━━━━━ TEXTO FORNECIDO

Gravações da PF revelam o Corinthians da era MSI

Berezovski era investidor da parceria, Kia, laranja, e o clube, uma operação fraudulenta

Cifras milionárias e ameaças ditam diálogos de cartolas, que pediram a Lula asilo para russo

JUCA KFOURI
COLUNISTA DA FOLHA

"Conversei com ele a respeito do Corinthians, mas no momento ele não tem interesse no negócio. Hoje, não temos nenhum negócio juntos."
A frase acima é de Kia Joorabchian, na primeira entrevista dada pelo iraniano no Brasil, à Folha, em 25 de agosto de 2004, em que respondia sobre o russo Boris Berezovski, magnata acusado de vários crimes em seu país, como lavagem de dinheiro e assassinato.
Depois de três anos e de uma verdadeira devassa no acordo mais polêmico da história do futebol brasileiro, a constatação: Kia não falava a verdade, assim como a maioria dos participantes de um negócio que, como diz o dito popular, começou torto e, sabe-se, vai terminar ainda mais torto.
Interceptações telefônicas feitas pela Polícia Federal, com autorização judicial, revelam que Berezovski não só participava da MSI como era o grande financiador da parceria.
Esse é o ponto central de um relatório de 72 páginas da PF ao qual a Folha teve acesso. Resumem 14 meses de diálogos entre os principais personagens dessa novela. Revelam um Kia "laranja", subserviente a Berezovski; mostram atletas negociando com a parceria para receber dinheiro fora do país; atestam a tentativa de trazer o russo ao Brasil, sem pudores, até aos corredores da Presidência da República.

━━━━━━━━━━
━━━━━ MATERIAL FORNECIDO

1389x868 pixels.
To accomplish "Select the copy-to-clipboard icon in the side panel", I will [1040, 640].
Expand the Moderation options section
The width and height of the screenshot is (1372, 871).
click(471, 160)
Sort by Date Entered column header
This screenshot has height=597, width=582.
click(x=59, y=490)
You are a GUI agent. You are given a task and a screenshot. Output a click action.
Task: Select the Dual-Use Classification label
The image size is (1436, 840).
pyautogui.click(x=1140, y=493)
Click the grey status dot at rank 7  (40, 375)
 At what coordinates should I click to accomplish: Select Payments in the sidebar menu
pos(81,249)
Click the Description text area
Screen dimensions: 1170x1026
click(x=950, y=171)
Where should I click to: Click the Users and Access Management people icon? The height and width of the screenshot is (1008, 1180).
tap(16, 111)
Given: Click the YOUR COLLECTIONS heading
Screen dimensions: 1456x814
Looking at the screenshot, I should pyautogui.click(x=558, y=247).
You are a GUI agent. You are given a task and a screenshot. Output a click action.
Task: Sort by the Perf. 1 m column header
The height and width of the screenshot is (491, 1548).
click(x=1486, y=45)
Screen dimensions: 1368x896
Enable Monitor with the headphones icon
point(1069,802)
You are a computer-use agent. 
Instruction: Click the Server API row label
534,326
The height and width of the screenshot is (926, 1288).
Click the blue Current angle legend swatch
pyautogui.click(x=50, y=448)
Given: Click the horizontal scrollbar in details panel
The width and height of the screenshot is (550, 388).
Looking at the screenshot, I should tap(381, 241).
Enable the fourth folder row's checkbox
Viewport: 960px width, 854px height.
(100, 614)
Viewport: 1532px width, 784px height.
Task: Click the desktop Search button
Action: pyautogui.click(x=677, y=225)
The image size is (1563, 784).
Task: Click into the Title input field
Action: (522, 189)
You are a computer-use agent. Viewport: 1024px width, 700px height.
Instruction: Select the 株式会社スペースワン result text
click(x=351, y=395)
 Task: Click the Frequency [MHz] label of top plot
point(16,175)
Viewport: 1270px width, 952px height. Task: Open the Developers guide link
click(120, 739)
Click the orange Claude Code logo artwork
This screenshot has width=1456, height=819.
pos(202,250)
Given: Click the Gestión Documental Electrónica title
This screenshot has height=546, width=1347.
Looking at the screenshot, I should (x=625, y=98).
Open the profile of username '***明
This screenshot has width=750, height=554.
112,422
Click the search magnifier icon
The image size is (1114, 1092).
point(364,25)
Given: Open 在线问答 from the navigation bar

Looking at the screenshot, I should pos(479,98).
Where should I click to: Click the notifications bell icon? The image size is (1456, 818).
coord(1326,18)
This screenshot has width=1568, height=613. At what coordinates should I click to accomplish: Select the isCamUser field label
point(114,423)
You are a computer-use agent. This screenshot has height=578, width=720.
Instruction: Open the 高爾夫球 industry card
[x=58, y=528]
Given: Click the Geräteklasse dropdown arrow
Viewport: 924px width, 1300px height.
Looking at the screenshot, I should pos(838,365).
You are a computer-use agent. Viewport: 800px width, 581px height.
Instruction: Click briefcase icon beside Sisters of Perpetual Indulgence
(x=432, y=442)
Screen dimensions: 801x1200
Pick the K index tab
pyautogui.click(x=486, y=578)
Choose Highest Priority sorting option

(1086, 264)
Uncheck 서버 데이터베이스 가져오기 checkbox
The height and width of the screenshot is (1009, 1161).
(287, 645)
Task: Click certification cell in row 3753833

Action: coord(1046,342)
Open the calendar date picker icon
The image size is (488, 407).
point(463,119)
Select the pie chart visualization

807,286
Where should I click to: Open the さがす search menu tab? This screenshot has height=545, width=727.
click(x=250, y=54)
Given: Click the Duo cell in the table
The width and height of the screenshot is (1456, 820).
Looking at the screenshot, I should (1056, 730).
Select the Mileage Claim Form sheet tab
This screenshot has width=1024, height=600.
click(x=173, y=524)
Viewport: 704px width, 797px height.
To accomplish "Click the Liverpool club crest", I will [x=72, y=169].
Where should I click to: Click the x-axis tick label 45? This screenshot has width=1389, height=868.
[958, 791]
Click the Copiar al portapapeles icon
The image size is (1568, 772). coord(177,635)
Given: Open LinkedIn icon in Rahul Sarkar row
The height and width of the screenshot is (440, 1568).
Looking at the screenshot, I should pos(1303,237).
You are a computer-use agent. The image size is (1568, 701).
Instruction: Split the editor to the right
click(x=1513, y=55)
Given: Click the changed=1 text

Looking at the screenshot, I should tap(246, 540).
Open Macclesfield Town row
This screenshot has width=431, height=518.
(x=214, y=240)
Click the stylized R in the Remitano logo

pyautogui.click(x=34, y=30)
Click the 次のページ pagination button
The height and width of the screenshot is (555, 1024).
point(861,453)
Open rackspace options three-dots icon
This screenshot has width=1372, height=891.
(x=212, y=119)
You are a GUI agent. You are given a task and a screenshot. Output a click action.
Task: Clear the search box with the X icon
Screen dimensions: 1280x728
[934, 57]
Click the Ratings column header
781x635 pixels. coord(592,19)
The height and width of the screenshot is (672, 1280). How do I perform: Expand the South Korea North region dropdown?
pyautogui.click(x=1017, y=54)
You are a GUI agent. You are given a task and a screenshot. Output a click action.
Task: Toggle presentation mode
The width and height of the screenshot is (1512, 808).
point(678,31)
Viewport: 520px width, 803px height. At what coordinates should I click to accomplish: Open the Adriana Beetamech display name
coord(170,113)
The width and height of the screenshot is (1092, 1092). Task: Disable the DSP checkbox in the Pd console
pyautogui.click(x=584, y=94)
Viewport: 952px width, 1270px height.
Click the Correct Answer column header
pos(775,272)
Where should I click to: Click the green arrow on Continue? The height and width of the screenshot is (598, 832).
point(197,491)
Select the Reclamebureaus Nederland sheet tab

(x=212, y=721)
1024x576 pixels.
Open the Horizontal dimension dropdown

━━━━━━━━━━

● **INSTRUÇÕES DE TRABALHO**:
**1)** Traduza para o inglês esta frase da reportagem sobre o Corinthians e a MSI: "Interceptações telefônicas feitas pela Polícia Federal, com autorização judicial, revelam que Berezovski não só participava da MSI como era o grande financiador da parceria."
**2)** Segundo a reportagem sobre o Corinthians e a MSI, quantas páginas tem o relatório da Polícia Federal a que a Folha teve acesso?
**3)** Dê seguimento à reportagem sobre o Corinthians e a MSI a partir da última frase apresentada.

● **RESPOSTAS**:
**1)** Wiretaps carried out by the Federal Police, with judicial authorization, reveal that Berezovski not only took part in MSI but was the main financier of the partnership.

**2)** O relatório tem 72 páginas.

**3)**
Os detalhes da operação da PF, batizada Perestroika, ainda revelam os cartolas corintianos negociando o pagamento de R$ 150 mil a um fiscal da Receita Federal para não autuar o clube, um crime. Ou um deles.
Tudo começou em 2004 com um encontro num luxuoso hotel da capital entre Kia, o presidente do clube, Alberto Dualib, e Renato Duprat, que apresentou os dois. A partir daí, montou-se uma operação que injetou no país milhares de dólares no Parque São Jorge por meio de cinco empresas situadas em paraísos fiscais. O acordo previa investimentos de US$ 35 milhões e o pagamento de dívidas no valor de R$ 60 milhões por um contrato de dez anos.
Meses depois, o Corinthians tinha um time milionário, fruto de transações suspeitas, e um punhado de autoridades no seu encalço. Em abril de 2005, o Ministério Público de São Paulo concluiu que Berezovski atuava nos investimentos da MSI. Apontou indício de lavagem de dinheiro. Como se tratava de suposto crime contra o sistema financeiro, o caso passou para a esfera federal.
As relações entre Kia e Dualib já estavam deterioradas. O corintiano cobrava dinheiro do iraniano, que reclamava do corintiano e da neta dele, que cobrava comissões pelos acordos de marketing e continuava a controlar o departamento.
O cartola foi à Europa, mais de uma vez, pedir a saída de Kia da MSI, mas não conseguiu.
Em meio à turbulenta união, o clube venceu o Brasileiro. O respiro durou pouco. Em abril de 2006, alegando problemas pessoais, Kia foi para Londres e não voltou mais ao Brasil. Aos poucos, a fonte da MSI secou.
Os que vieram com o iraniano também se foram. Em julho último a Justiça Federal aceitou denúncia. Kia e Berezovski tiveram prisão decretada. Dualib e Duprat viraram réus, acusados de lavagem de dinheiro e formação de quadrilha. O presidente acabou afastado, e o clube decretou o fim da parceria -o que, no entanto, não encerra a novela, longe disso.
Um cruel retrato do Corinthians, do país e do futebol.